TO DO: Select from the data all lines with the word "computer".

RECORDS FOR THE TASK:
/---
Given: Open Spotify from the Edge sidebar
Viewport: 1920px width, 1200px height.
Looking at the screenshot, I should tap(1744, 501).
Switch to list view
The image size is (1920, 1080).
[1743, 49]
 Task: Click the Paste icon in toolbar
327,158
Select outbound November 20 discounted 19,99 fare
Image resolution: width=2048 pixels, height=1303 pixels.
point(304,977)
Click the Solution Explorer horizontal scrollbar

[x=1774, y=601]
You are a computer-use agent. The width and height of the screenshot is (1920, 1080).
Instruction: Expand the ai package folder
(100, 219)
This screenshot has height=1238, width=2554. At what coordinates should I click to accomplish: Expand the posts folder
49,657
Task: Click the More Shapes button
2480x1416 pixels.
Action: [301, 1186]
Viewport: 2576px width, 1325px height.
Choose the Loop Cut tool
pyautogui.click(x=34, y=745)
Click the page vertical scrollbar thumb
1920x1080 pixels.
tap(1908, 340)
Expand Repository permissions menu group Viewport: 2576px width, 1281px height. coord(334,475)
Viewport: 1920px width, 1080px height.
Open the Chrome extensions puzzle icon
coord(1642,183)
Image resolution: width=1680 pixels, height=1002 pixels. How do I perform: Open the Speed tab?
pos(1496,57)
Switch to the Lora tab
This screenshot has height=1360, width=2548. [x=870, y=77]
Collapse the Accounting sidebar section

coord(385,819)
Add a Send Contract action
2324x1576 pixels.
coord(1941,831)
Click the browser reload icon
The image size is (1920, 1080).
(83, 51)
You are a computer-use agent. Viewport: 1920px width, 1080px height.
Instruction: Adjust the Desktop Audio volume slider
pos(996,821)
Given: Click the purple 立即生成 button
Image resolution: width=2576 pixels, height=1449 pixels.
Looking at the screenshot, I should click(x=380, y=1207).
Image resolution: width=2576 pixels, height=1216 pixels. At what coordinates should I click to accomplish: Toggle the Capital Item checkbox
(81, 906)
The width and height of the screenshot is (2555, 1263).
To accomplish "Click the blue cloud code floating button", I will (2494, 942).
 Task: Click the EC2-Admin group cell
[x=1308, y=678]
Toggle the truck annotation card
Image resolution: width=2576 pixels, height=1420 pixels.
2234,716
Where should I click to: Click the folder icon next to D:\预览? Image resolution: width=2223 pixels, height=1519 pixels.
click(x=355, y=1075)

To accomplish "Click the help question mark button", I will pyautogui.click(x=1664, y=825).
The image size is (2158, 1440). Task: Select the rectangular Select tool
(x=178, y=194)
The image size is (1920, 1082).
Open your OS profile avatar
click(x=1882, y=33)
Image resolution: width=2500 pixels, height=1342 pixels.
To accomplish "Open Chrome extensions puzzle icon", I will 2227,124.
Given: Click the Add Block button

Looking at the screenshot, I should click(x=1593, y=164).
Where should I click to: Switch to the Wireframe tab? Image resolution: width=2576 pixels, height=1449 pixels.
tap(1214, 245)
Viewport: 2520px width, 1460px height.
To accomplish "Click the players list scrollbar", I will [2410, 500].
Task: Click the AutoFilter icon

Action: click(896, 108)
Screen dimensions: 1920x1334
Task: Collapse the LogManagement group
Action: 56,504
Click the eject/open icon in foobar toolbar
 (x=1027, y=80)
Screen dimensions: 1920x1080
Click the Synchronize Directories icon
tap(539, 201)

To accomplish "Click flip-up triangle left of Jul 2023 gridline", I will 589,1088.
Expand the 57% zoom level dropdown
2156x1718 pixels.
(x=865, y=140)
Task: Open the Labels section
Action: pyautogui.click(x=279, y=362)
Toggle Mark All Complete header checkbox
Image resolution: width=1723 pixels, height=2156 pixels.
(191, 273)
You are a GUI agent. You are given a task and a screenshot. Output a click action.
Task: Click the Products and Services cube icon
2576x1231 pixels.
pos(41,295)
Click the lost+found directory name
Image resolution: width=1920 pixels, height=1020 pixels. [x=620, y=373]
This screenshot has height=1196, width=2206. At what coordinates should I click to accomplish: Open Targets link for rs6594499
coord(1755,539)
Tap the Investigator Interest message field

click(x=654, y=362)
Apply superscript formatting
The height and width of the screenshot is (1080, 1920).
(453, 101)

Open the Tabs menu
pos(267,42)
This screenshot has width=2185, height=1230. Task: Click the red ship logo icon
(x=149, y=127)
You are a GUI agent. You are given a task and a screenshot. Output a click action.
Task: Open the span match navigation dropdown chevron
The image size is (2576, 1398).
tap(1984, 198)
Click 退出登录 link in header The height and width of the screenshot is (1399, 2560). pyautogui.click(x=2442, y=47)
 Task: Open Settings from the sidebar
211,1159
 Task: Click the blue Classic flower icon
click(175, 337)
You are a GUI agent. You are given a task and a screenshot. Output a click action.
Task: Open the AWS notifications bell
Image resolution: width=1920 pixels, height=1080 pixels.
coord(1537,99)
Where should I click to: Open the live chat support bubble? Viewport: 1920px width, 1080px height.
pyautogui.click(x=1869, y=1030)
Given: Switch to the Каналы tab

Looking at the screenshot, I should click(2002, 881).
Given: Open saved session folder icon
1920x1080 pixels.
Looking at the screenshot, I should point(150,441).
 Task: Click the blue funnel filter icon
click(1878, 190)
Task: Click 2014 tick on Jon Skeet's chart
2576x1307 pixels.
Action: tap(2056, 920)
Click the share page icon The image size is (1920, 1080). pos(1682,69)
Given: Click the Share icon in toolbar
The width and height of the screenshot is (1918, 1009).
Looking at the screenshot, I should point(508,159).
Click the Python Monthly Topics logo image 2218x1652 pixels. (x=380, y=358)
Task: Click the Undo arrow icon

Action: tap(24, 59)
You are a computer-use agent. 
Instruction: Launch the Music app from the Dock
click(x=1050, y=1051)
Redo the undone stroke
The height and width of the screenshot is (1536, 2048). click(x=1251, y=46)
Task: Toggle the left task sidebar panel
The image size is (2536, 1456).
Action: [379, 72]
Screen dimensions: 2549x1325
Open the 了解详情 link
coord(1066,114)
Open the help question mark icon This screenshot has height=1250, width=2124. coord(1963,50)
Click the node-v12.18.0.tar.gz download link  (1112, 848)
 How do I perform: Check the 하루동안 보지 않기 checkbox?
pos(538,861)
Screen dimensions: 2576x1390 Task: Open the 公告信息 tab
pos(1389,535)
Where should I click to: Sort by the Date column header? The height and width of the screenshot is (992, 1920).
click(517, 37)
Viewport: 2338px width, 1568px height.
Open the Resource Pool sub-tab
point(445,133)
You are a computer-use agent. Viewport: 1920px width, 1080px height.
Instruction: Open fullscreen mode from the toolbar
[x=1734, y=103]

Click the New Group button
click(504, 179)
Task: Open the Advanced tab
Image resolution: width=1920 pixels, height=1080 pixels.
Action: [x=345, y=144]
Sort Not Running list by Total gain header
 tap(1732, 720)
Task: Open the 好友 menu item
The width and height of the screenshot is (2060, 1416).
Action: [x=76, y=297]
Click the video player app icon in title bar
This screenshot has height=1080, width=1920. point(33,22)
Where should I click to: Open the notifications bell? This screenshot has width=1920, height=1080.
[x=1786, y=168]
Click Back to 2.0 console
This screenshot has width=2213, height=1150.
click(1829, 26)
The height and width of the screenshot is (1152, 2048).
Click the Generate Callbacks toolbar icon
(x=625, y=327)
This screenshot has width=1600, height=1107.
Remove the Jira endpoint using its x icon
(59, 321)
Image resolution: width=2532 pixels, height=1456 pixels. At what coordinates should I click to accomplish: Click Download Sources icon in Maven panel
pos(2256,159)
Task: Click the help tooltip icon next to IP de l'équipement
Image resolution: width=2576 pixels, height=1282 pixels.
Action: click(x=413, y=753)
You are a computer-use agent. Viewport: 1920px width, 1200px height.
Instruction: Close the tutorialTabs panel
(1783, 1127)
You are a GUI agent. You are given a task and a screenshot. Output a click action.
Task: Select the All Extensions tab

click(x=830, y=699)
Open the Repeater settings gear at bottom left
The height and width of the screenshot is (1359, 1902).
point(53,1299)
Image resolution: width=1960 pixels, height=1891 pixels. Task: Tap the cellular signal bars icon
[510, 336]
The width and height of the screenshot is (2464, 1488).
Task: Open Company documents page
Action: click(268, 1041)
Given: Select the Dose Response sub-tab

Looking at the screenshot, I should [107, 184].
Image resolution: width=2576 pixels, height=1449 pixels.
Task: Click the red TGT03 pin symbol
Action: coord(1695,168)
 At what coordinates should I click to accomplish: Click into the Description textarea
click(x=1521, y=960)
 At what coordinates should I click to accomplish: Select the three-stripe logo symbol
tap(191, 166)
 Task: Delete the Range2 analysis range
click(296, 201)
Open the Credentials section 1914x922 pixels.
\---
SOLUTION TO THE EXERCISE:
You are a computer-use agent. The width and height of the screenshot is (1920, 1080).
You are a computer-use agent. Viewport: 1920px width, 1080px height.
You are a computer-use agent. 
You are a computer-use agent. Viewport: 1920px width, 1080px height.
You are a computer-use agent. Viewport: 1920px width, 1200px height.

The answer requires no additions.